National Poetry Month Spotlight: Lisa Fay Coutley

Here at Black Lawrence Press we are celebrating National Poetry Month with a poem a day, featuring a total of 30 authors from our list. Today’s featured poet is Lisa Fay Coutley, author of In the Carnival of Breathing.
 
Errata
As the story goes, the raven’s wings
aren’t black. They’re waves capping
dark omens. Crows with curtained throats.
Who knows what falls from the shelf
inside us. Even gods skin their knees
to bleed. The man at the end of the aisle
is pocketing two-for-one toothbrushes.
The cashier is hand-perking her breasts
and picking her teeth with a receipt.
I’m sorry you won’t see your son, his skin
peeling its white scarf through blizzards.
I haven’t sanded the road, won’t
strut across town in my ballet slippers.
Your shape in this bed is my shape.
Erase my whole notes from your page.
Two stoplights ago, the wind
off a pickup pulled us further from home.
When I said the moonlight made graves
to square off the night, I meant to say
pull over. Listen: my heart’s a gutter
of ravens tugging at the firmament.
 
Coutley_2
Lisa Fay Coutley is the author of Errata (Southern Illinois University Press, forthcoming 2015), winner of the 2014 Crab Orchard Series in Poetry Open Competition Award, and In the Carnival of Breathing (Black Lawrence Press, 2011), winner of the Black River Chapbook Competition.

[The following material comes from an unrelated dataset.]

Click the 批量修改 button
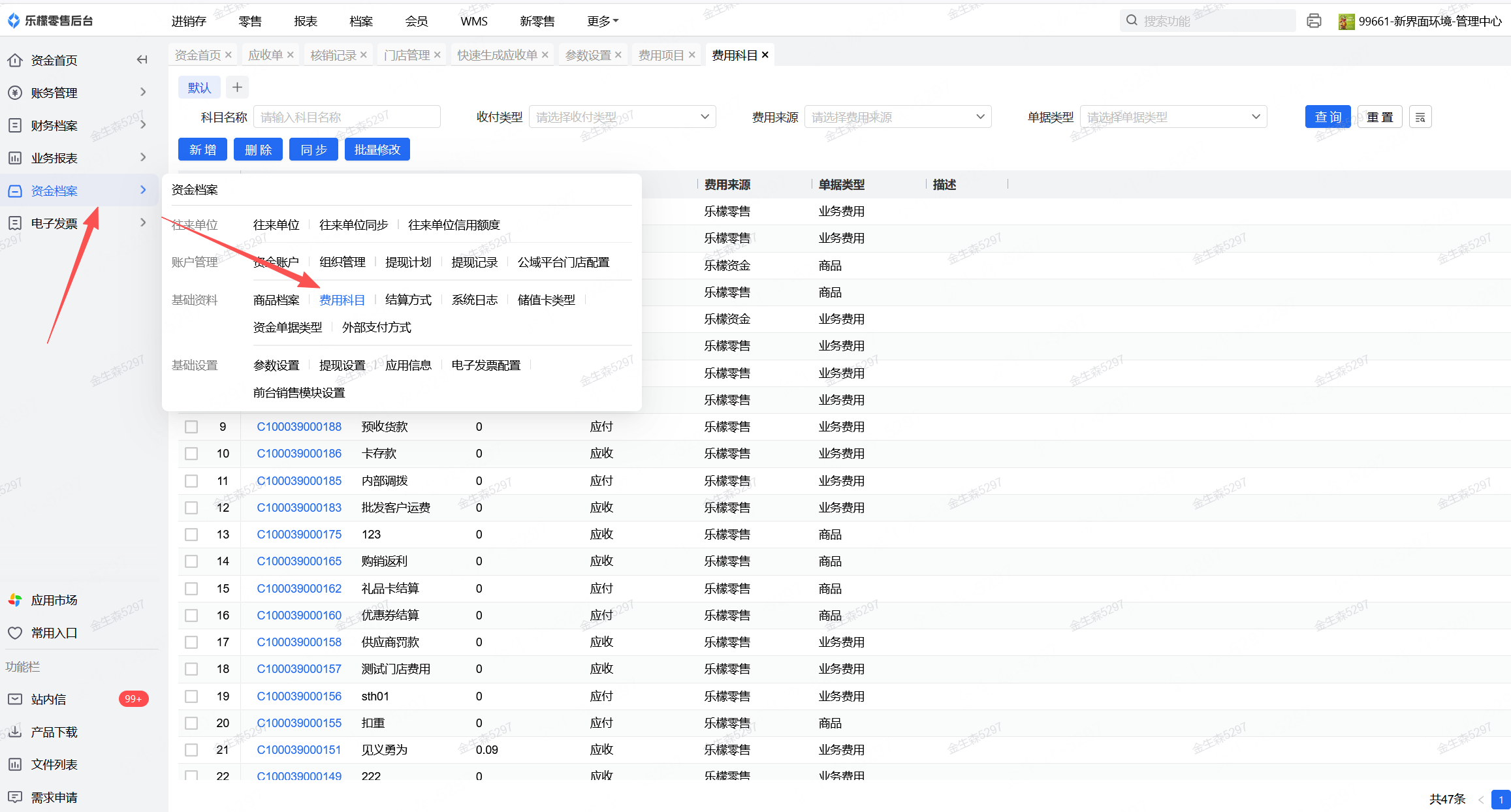Screen dimensions: 1511x812 [377, 149]
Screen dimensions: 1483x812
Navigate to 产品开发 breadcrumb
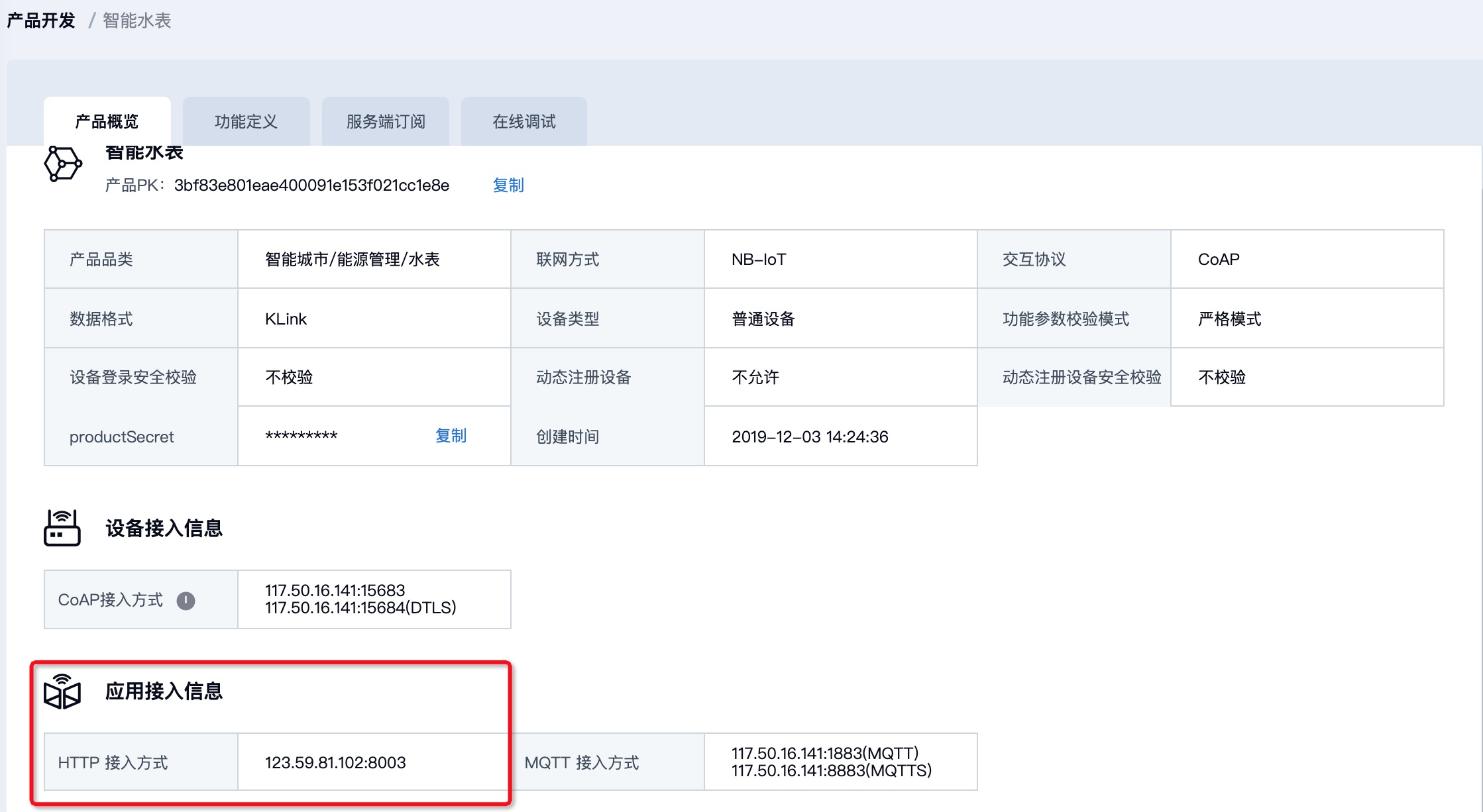[x=41, y=21]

Her poems have been awarded a fellowship from the National Endowment for the Arts, scholarships to the Bread Loaf and Sewanee Writers Conferences, an Academy of American Poets Levis Prize, and have appeared recently or are forthcoming in Kenyon Review, Gulf Coast, Crazyhorse, Ninth Letter, and Best of the Net. She is a PhD Candidate at the University of Utah.